Представьте себе мощную пирамиду, состоящую из множества террас и широких лестниц. Четырнадцать ступеней вели к первой террасе. Следующий пролет из пяти ступеней увенчивался стеной, за которой находился алтарь и Святилище. А в этой великой стене представьте себе девять огромных ворот, четыре с севера, четыре с юга, одни на востоке, на западе же стена была нерушимой. Эти ворота были великолепны и видны издалека, двойные ворота пятидесяти футов в высоту и двадцати пяти в ширину, покрытые серебром и чеканным золотом, точно так же как воротные столбы и притолоки. За стеной с восточной стороны располагался двор женщин, потому что еврейские женщины не могли подойти к Святилищу ближе, чем в этом дворе, во время же своих месячных они вовсе не могли входить в Храм. Трое ворот вели в этот двор, на востоке, на севере и на юге. Когда были открыты восточные ворота, внутри этого двора можно было увидеть мраморный портик и много небольших зданий, где хранились драгоценные пряности, используемые в Храме. Евреи очень ценят эти пряности и редкие духи, почитая их гораздо больше чем золото. В зданиях двора женщин было и много других сокровищ, украшения из золота и серебра, драгоценные ткани, всевозможные драгоценные камни. Здесь так же стояли тринадцать хранилищ с широким открытым верхом как у трубы, сужающиеся к основанию, в которые благочестивые люди бросали пожертвования большие или малые.
Самыми удивительными из всех ворот, ведущих в Святилище, были ворота во внутренней стене двора женщин, огромные по размеру, полностью сделанные из коринфской бронзы, которая ценится гораздо выше чистого золота.

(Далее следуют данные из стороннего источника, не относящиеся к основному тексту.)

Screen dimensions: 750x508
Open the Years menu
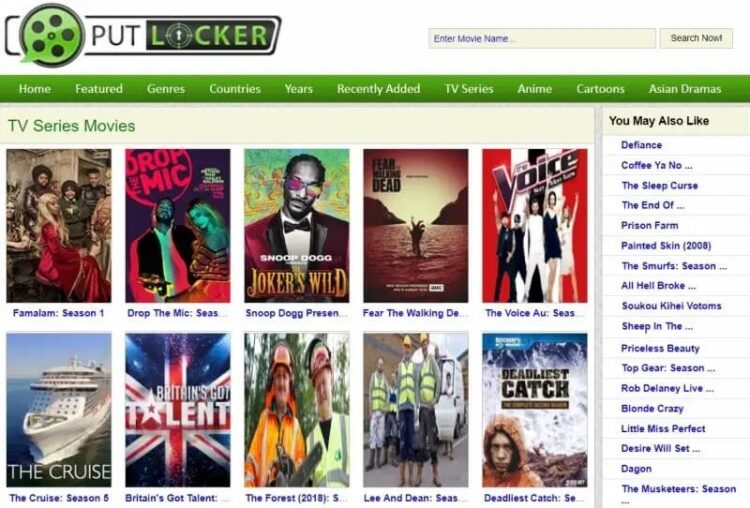point(298,89)
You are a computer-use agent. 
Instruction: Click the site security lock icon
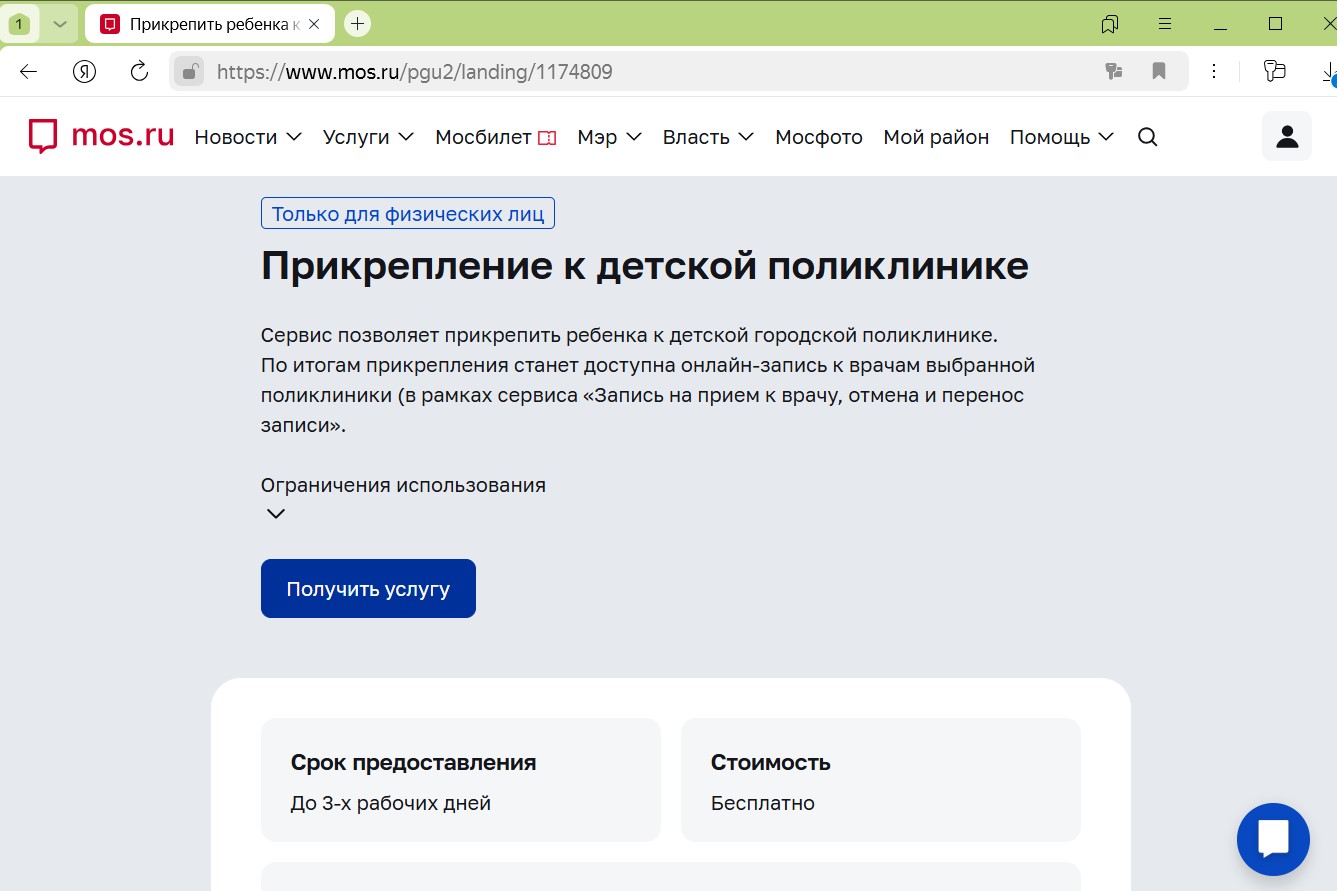(188, 71)
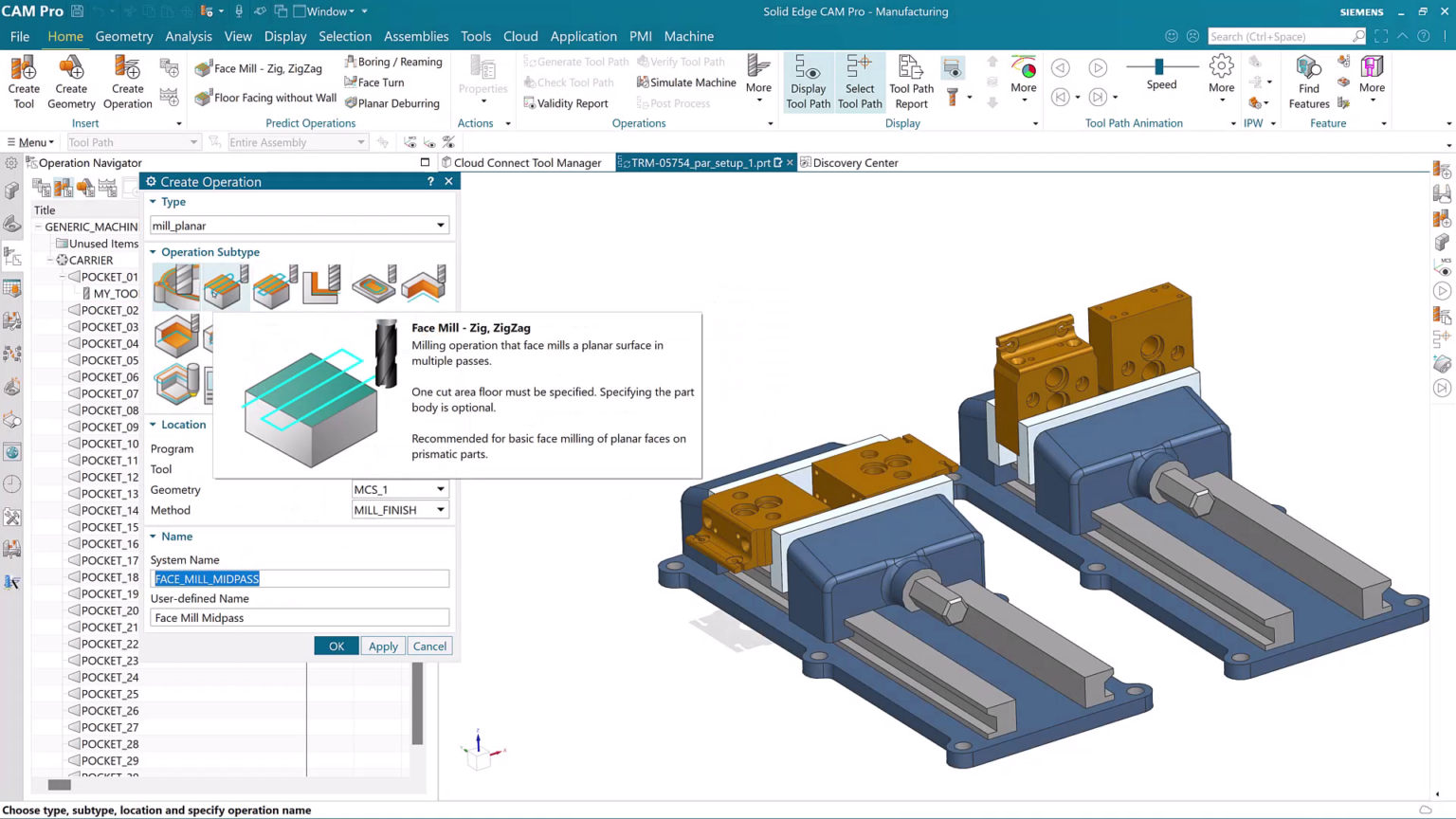Open the mill_planar Type dropdown
The image size is (1456, 819).
click(x=439, y=226)
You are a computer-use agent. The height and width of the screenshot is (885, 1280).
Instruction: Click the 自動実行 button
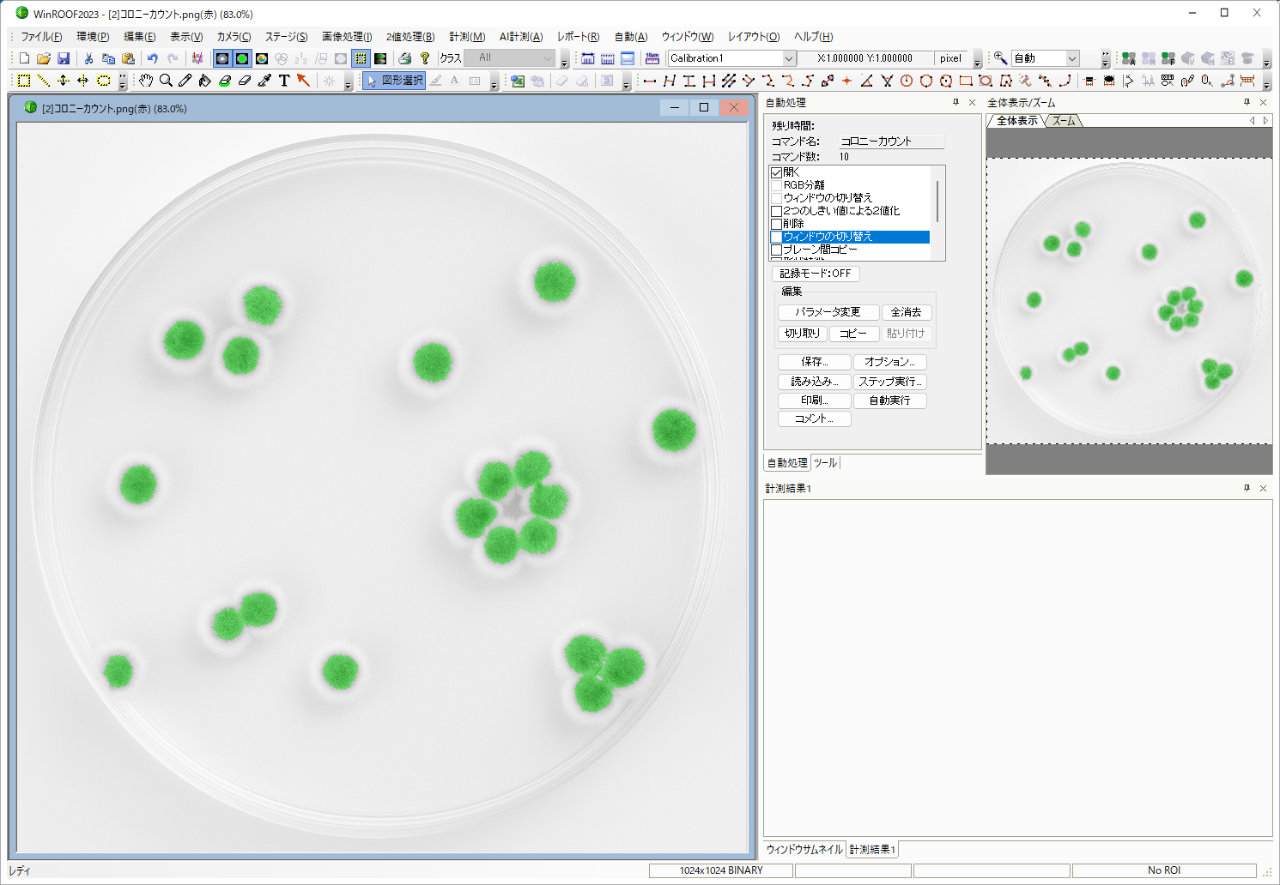coord(889,401)
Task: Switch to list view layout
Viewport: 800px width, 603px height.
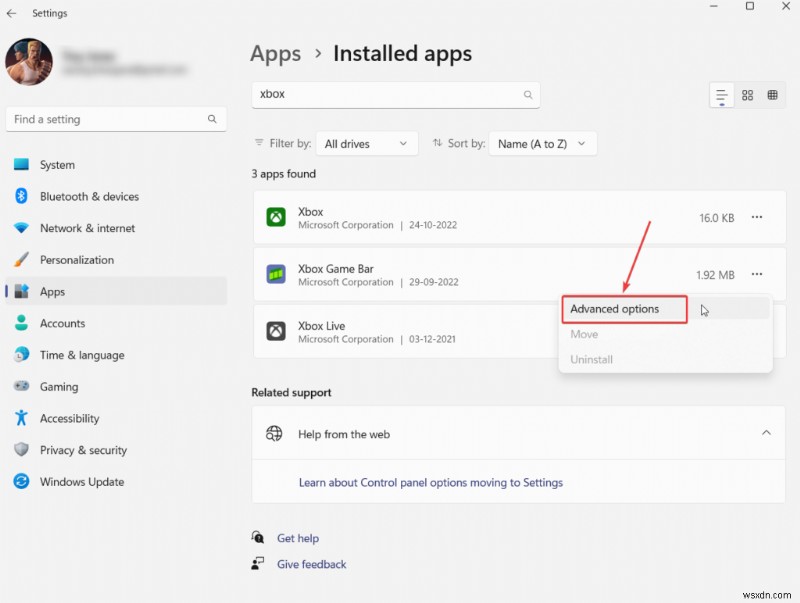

Это были ворота Никанора, известные так же среди евреев как Красивые ворота. В праздничные и святые дни и внешние ворота и Красивые ворота двора женщин распахивались, и наблюдатель, стоящий во дворе для неевреев, мог смотреть через них и созерцать само Святилище. Какая ослепительная перспектива, какое сияние золота и белого мрамора на фоне синего неба! Между Красивыми воротами и Святилищем стояла золотая арка в сто двадцать футов высотой и сорок два фута шириной, к которой вели двадцать ступеней. Каменный алтарь, где приносились жертвы, находился перед Святилищем и был четырехугольной формы, двадцати семи футов высоты и восьмидесяти квадратных футов в основании с рогообразными выступами по углам, к которому с юга приближался пологий склон. Железо не использовалось при сооружении алтаря, и никакие железные орудия никогда не касались его, потому что среди евреев говорили «Железо создано, чтобы сократить людские дни, а алтарь построен, чтобы удлинить дни людей». В этом они были несправедливы к черному металлу, ведь то, что может быть использовано для выделки мечей, с тем же успехом может быть использовано для пахоты. Не вина железа, если люди используют его для убийства друг друга.